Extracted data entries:
········

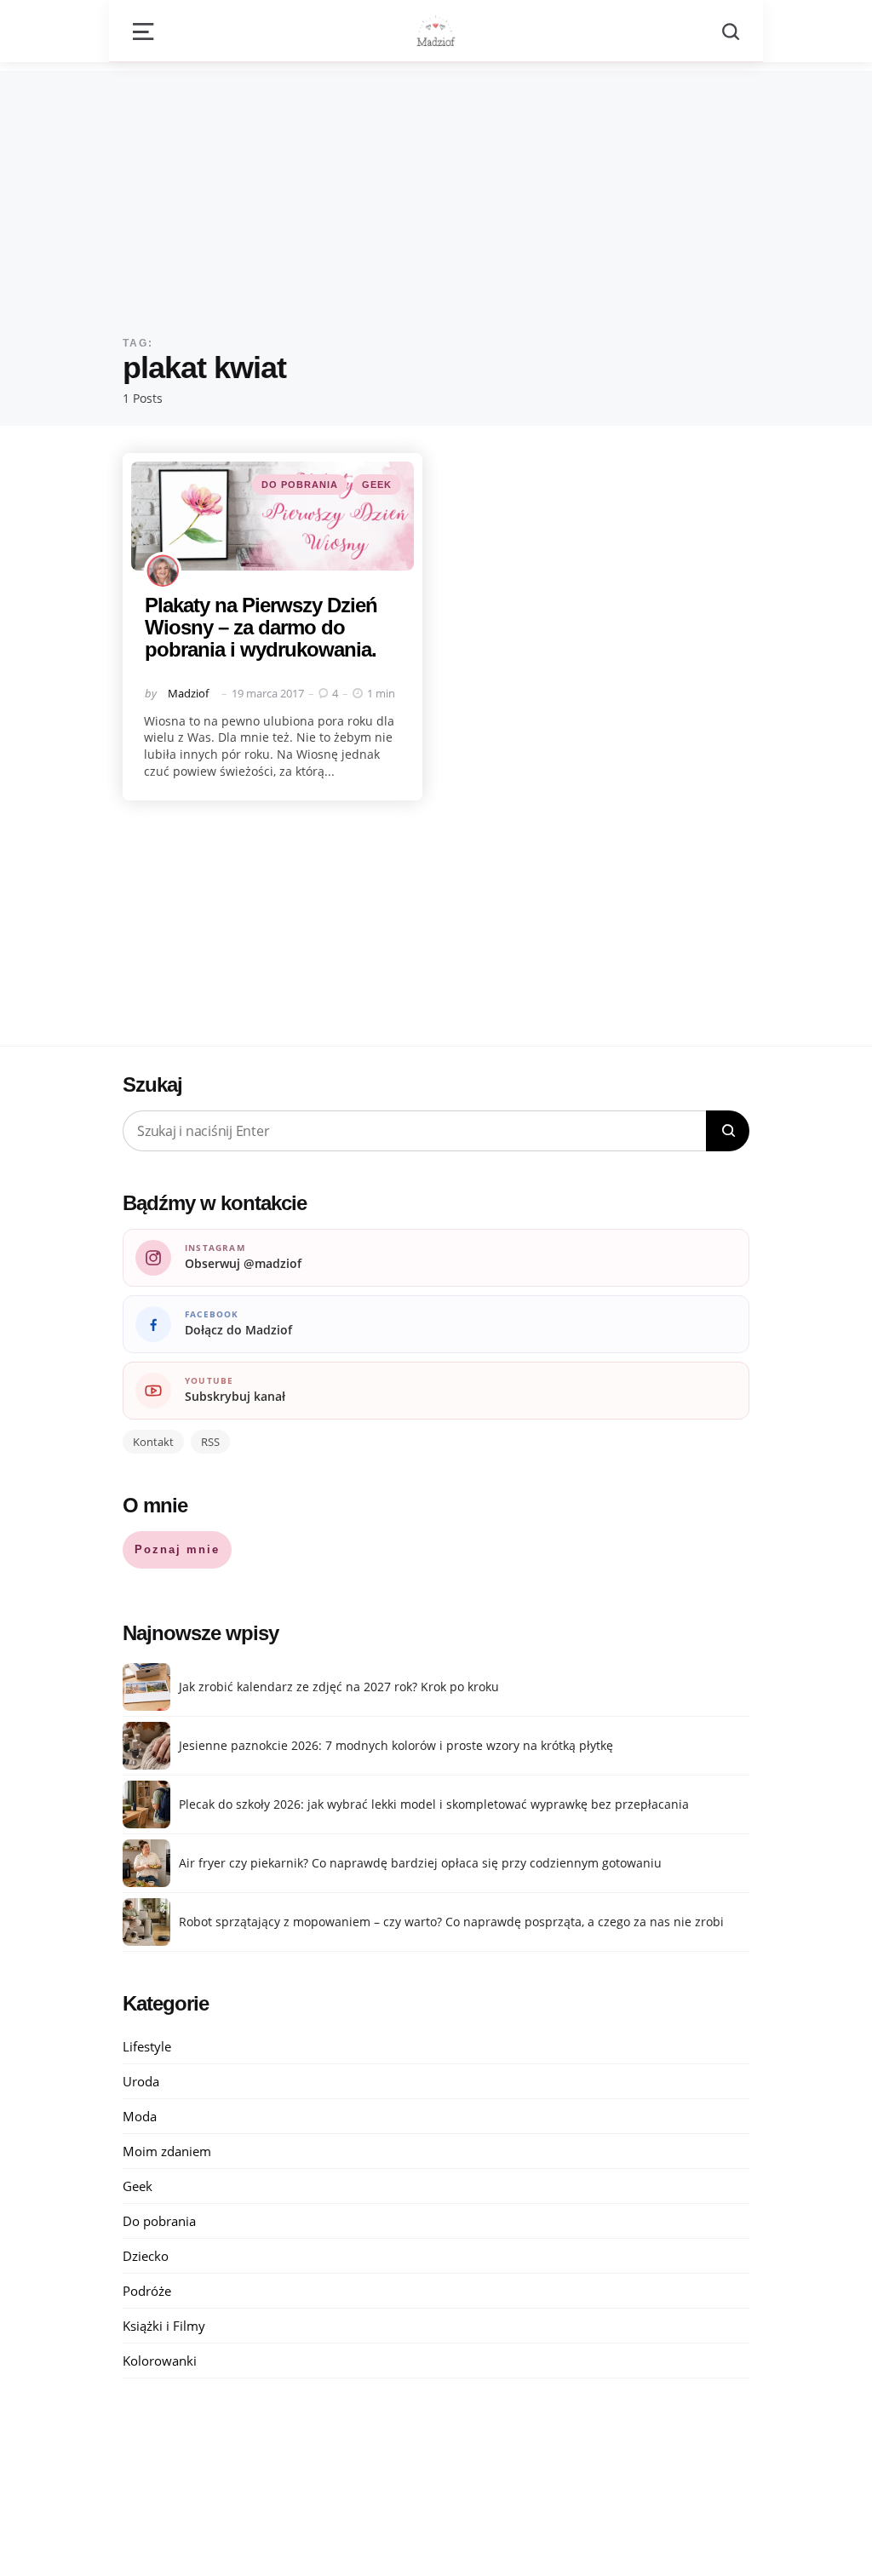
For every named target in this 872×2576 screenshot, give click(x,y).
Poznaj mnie (177, 1549)
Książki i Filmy (164, 2325)
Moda (140, 2116)
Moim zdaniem (167, 2151)
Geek (377, 484)
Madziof (188, 693)
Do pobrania (299, 484)
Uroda (141, 2081)
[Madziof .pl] (436, 30)
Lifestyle (147, 2046)
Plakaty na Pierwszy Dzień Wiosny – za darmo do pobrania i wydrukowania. (261, 628)
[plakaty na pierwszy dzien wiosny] (272, 516)
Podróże (147, 2290)
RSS (210, 1441)
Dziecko (146, 2255)
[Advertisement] (436, 190)
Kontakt (153, 1441)
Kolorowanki (160, 2360)
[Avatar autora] (162, 570)
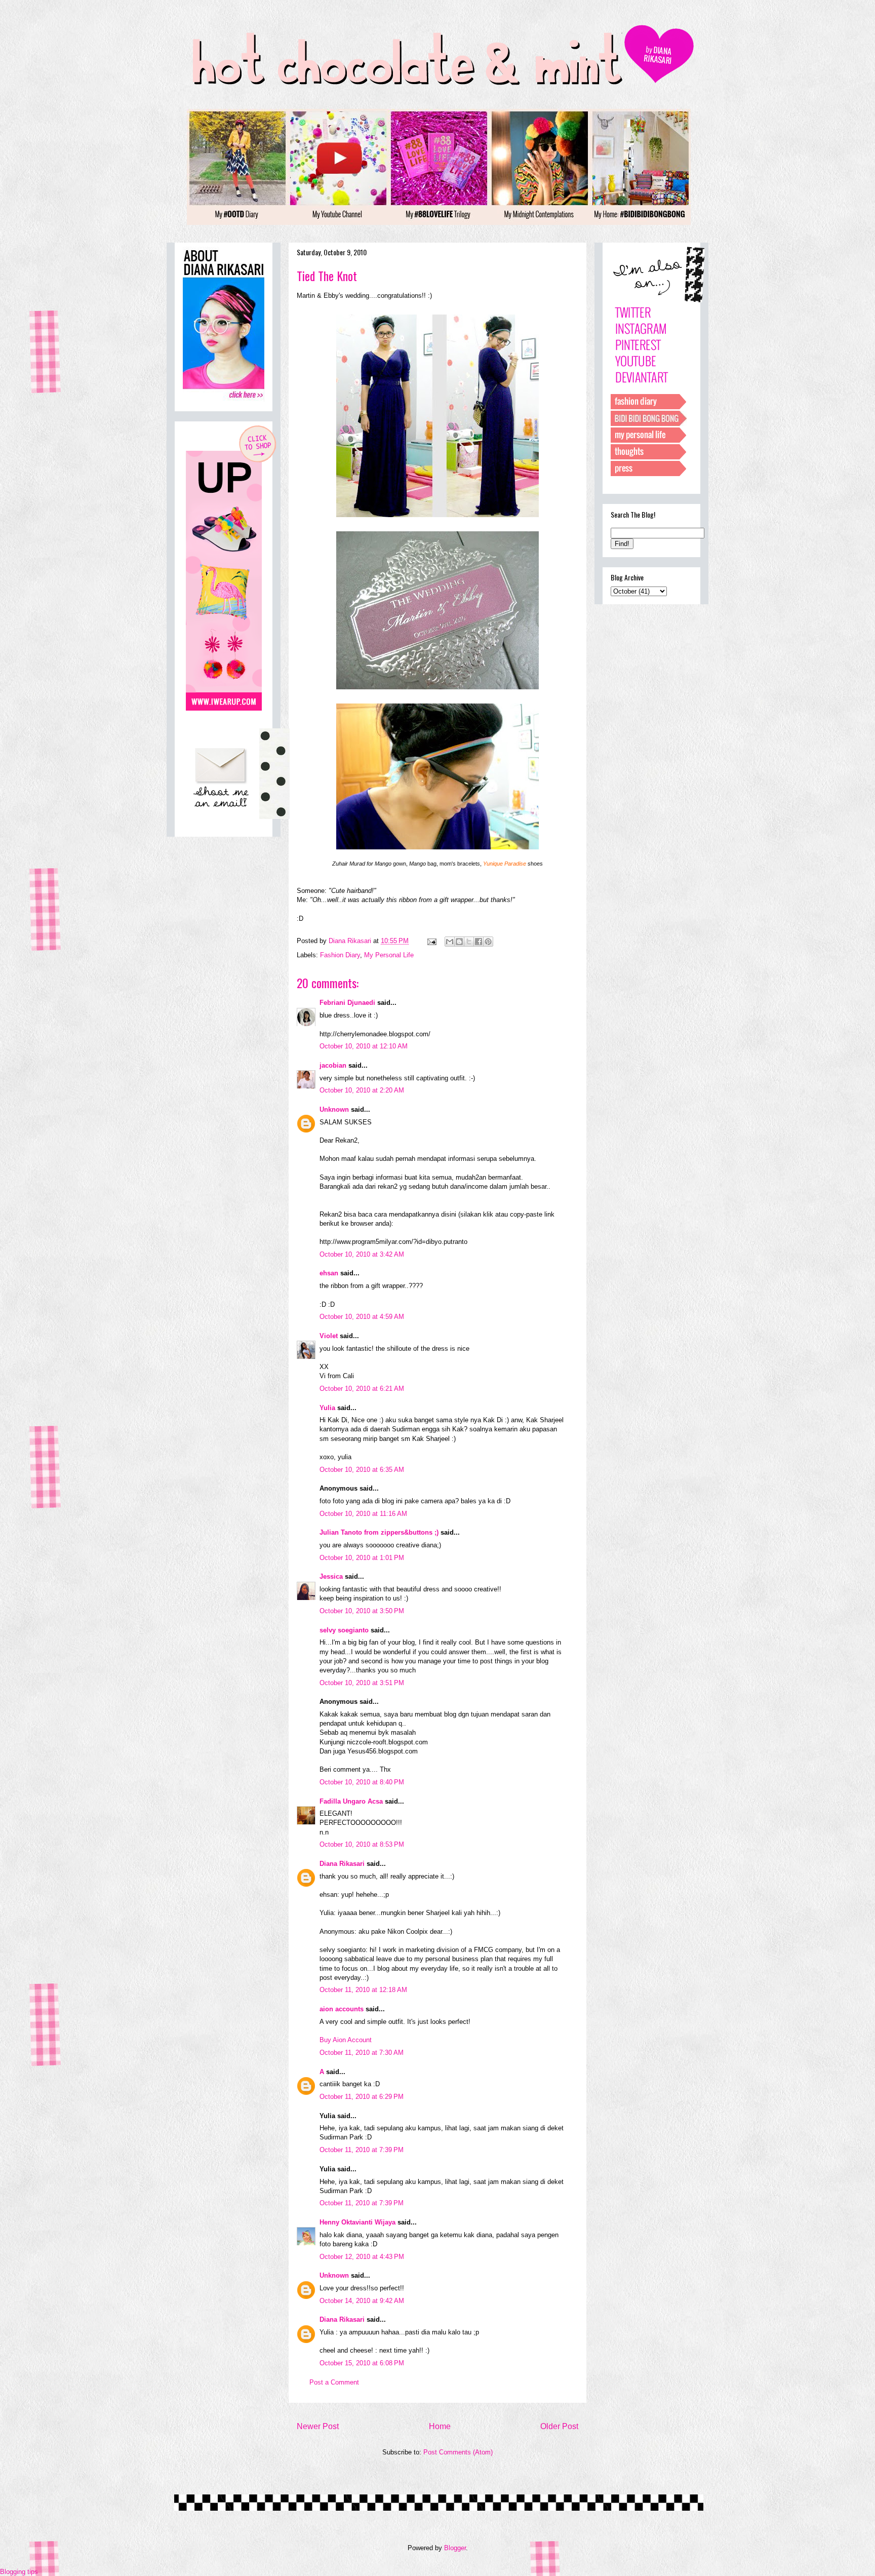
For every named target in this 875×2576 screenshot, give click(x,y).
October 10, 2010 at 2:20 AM (362, 1090)
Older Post (559, 2426)
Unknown (334, 1109)
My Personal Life (389, 955)
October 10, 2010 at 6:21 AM (362, 1388)
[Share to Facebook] (478, 941)
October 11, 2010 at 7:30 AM (362, 2052)
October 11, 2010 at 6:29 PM (362, 2096)
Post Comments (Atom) (458, 2452)
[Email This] (450, 941)
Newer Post (318, 2426)
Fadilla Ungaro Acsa (351, 1801)
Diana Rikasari (342, 1863)
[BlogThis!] (459, 941)
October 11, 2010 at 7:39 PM (362, 2150)
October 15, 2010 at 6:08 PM (362, 2363)
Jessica (331, 1576)
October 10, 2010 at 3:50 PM (362, 1611)
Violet (329, 1336)
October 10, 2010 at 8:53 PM (362, 1844)
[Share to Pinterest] (488, 941)
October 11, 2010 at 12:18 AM (363, 1990)
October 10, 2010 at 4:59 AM (362, 1316)
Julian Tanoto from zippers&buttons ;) (379, 1532)
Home (440, 2426)
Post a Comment (334, 2382)
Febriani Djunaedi (347, 1002)
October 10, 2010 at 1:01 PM (362, 1558)
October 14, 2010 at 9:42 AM (362, 2301)
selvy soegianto (344, 1630)
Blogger (455, 2548)
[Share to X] (469, 941)
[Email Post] (431, 941)
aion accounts (342, 2009)
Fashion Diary (340, 955)
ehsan (329, 1273)
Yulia (327, 1408)
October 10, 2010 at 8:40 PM (362, 1782)
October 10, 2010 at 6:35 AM (362, 1469)
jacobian (333, 1065)
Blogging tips (19, 2571)
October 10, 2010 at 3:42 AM (362, 1254)
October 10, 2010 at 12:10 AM (364, 1046)
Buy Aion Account (346, 2040)
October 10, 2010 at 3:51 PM (362, 1683)
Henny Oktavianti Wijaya (357, 2222)
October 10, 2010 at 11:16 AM (363, 1513)
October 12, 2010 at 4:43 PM (362, 2256)
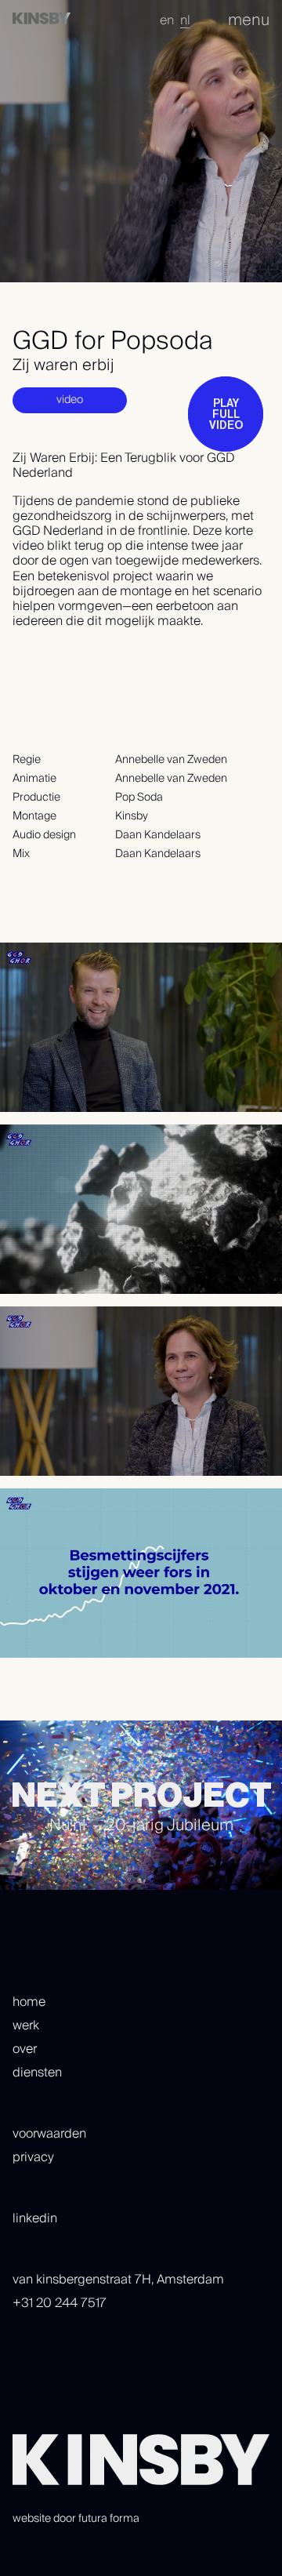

········

* [Task description]: The result is a copy of every line above where the word "pobrania" shows up.

* [Reply]:
Do pobrania (299, 484)
Plakaty na Pierwszy Dzień Wiosny – za darmo do pobrania i wydrukowania. (261, 628)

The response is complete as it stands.